The forces of evil bear down on Camp Firewood, and there are a hell of a lot of them. The government, led by President Ronald Reagan himself, leads an army into the camp to destroy it and capture Mitch, lest the truth of the Xenstar conspiracy come to light. (Seems like a lot of trouble to go to for a toxic waste spill, but no one tells The Gipper how to do his job anymore than they would try to tell him what chewy confections to eat by the handful.)
The military siege leads to one of the show’s most hilarious sequences—a balletic, cookware-heavy fight between Gene and The Falcon. That fight scene might be my favorite scene of the series because of how well it it’s choreographed and shot. Gene and The Falcon have impressive fighting styles, and they make such good use of the kitchen environment, the scene could easily fit in a Bourne movie with some slight alterations. (Specifically, fewer pots, less appliance humping, and a slightly less perceptible stunt double.) In a Bourne movie there also wouldn’t be a nonsensical “man on the inside” twist as there is here. Beth wants answers from The Falcon, which is reasonable what with the assassinations of Greg and Jim Stansel. Unfortunately, The Falcon really has a thing he needs to get to.
As if that weren’t enough to deal with, the preppy savages of Camp Tigerclaw lead their own siege on the camp after being spurred into action by a spurned Blake. Say what you will about the Tigerclaw campers, but there’s no denying their stylish weaponry choices, which include a fraternity paddle and a jai alai basket.
In another one of my favorite moments of the season, Coop tries to reason with the warring factions, which have apparently been in a state of detente since the 1978 Accord of Lake Winnisuki. Coop is understandably concerned about the ramifications of disrupting the peace, but the war is already in motion and no voice of reason can stop them. No speaking voice, anyway, but Eric’s dulcet singing voice does the trick, and he’s martyred for his troubles. Fortunately this is WHAS, where canned goods can auto-fellate, people can hold conversations with bullets lodged in their heads, and even a crushed skull can’t keep a musical genius down.
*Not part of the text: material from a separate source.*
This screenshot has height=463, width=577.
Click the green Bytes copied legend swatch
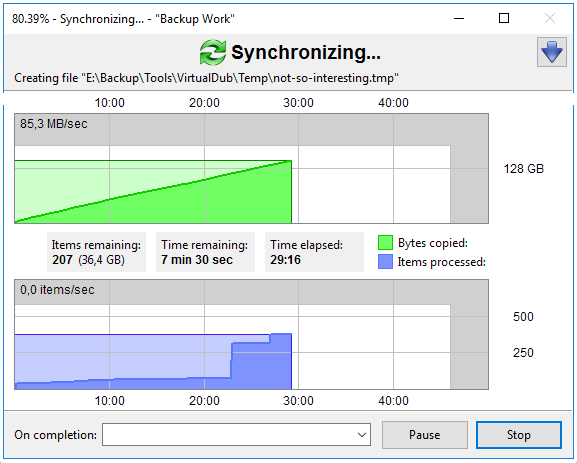(x=385, y=243)
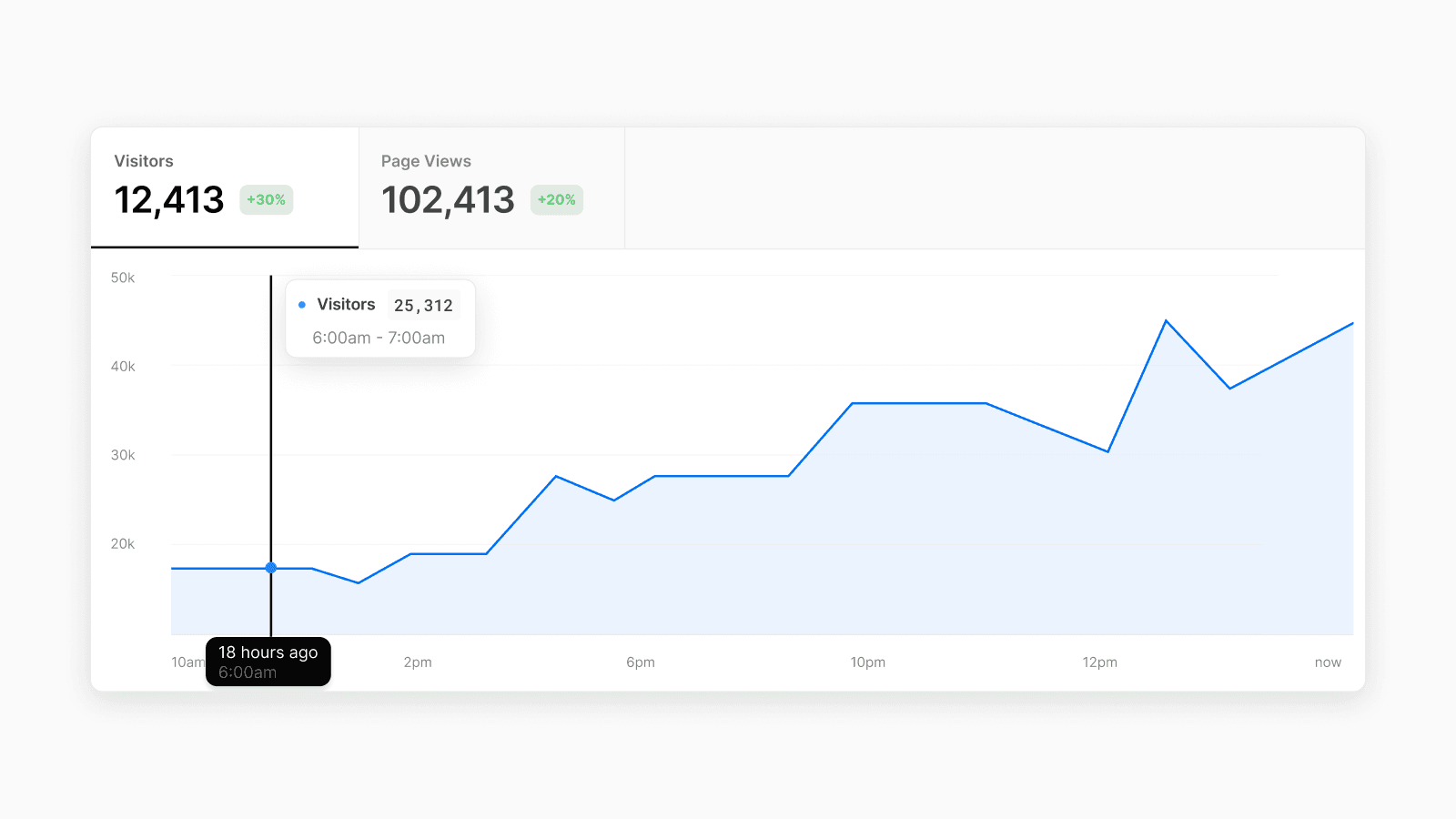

If only the real world worked like Camp Firewood, then another season of this wouldn’t be such a crazy thing to hope for.
- Blake: “This loser’s dad cleans my family’s pool.” Andy: “He isn’t cleaning your pool when he’s sucking on your mama’s big ol’ pancake titties.” To be fair, it’s conceivable that someone could be sucking on pancake titties and cleaning a pool simultaneously, but it seems unlikely.
- “He’s latticing my face!” - Guy Who Got His Face Latticed
- Everyone took Eric’s death pretty hard, though Lindsay seemed to get over it pretty quickly after learning her camp friends had forgiven her. Eric did, indeed, save friendship with his song.
- Wikipedia has an exhaustively researched, credibly sourced article about the 1978 Accord of Lake Winnisuki in case anyone’s interested.
- Andy to Katie, his new girlfriend: “Oh shut up, you’re egregious.”
- Yaron and Donna are leaving to explore each other in a yurt. So…
- Nurse Nancy: “Let me know if you need a diaphragm. For your pussy.”
- Drew and Kevin quickly reconciled, then bonded over Yahtzee, which is somehow even sweeter an ending than if Amy had returned.
- Give it up for McKinley on bass and DJ Ski Mask on drums! Now that’s what I call a rhythm section. (That might be a sexual innuendo of some kind but I haven’t worked it out yet.)